American politician (1944–2020)

Jerry O. Relph (September 4, 1944 – December 18, 2020) was an American politician and member of the Minnesota Senate. A Republican, he represented District 14 in central Minnesota from 2017 until his death from COVID-19 complications in 2020. Six weeks before his death, he attended a superspreader event, along with several other Minnesota Republicans, where attendees did not comply with public health recommendations, such as wearing protective face masks.

==Early life, education, and career==
Relph was born in Boston, Massachusetts, and attended high school in Ann Arbor, Michigan. He attended Carleton College, graduating in 1966 with a Bachelor of Arts degree, and William Mitchell College of Law, graduating in 1974 with a Juris Doctor.

After graduating from Carleton, Relph enlisted in the Marine Corps, spending 14 months in South Vietnam. After that, he worked for 3M in personnel while attending law school. He later joined a small law firm in St. Charles, Minnesota, specializing in municipal, real estate, business, and tax law. In 1984, Relph moved to St. Cloud, Minnesota and joined the Hughes law firm, specializing in municipal and zoning law. He later joined LakeMaster.

==Minnesota Senate==
In his first run for public office, Relph was elected to the Minnesota Senate in 2016, defeating Democratic–Farmer–Labor candidate Dan Wolgamott by 141 votes. He ran for reelection in 2020, losing to Democratic–Farmer–Labor candidate Aric Putnam. Putnam declared victory a week following the election, with a lead of 315 votes. Relph requested and paid for a recount, which resulted in a gain of two votes for Putnam and three for Relph. Relph never formally conceded the election.

===Political positions===

Relph opposed a paid family/sick leave proposal, calling it a "statewide social security system". He opposed universal preschool, calling it a "step to creating cradle to grave control by the government."
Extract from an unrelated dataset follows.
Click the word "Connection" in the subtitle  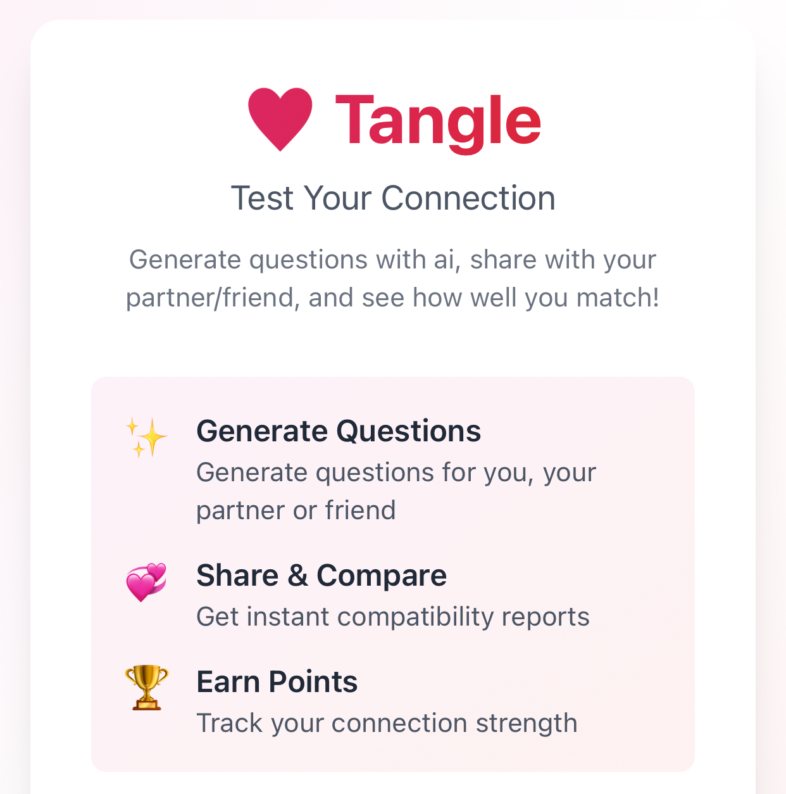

In early 2020, Relph expressed concern over COVID-19, arguing the state was inadequately prepared to combat it. He authored legislation, which was signed into law, to provide nearly $2.1 million in aid to fight the pandemic.

==Personal life==
Relph was married to Colette Relph from 1972 until her death in 1999. They had two children. In 2002, he married Pegi Broker, with whom he had four stepchildren. He lived in St. Cloud.

===Death===
Relph was one of several Minnesota Republicans who tested positive for COVID-19 during the COVID-19 pandemic in Minnesota after attending an in-person post-election party on November 5, 2020. At the party, there was little compliance with public health recommendations, such as wearing face masks. He was hospitalized in mid-November.

After weeks of hospitalization, Relph died from complications of the virus on December 18. His daughter, angry at the get-together that preceded his illness, asked, "Why are you throwing a party with 100-plus people in the middle of a pandemic?"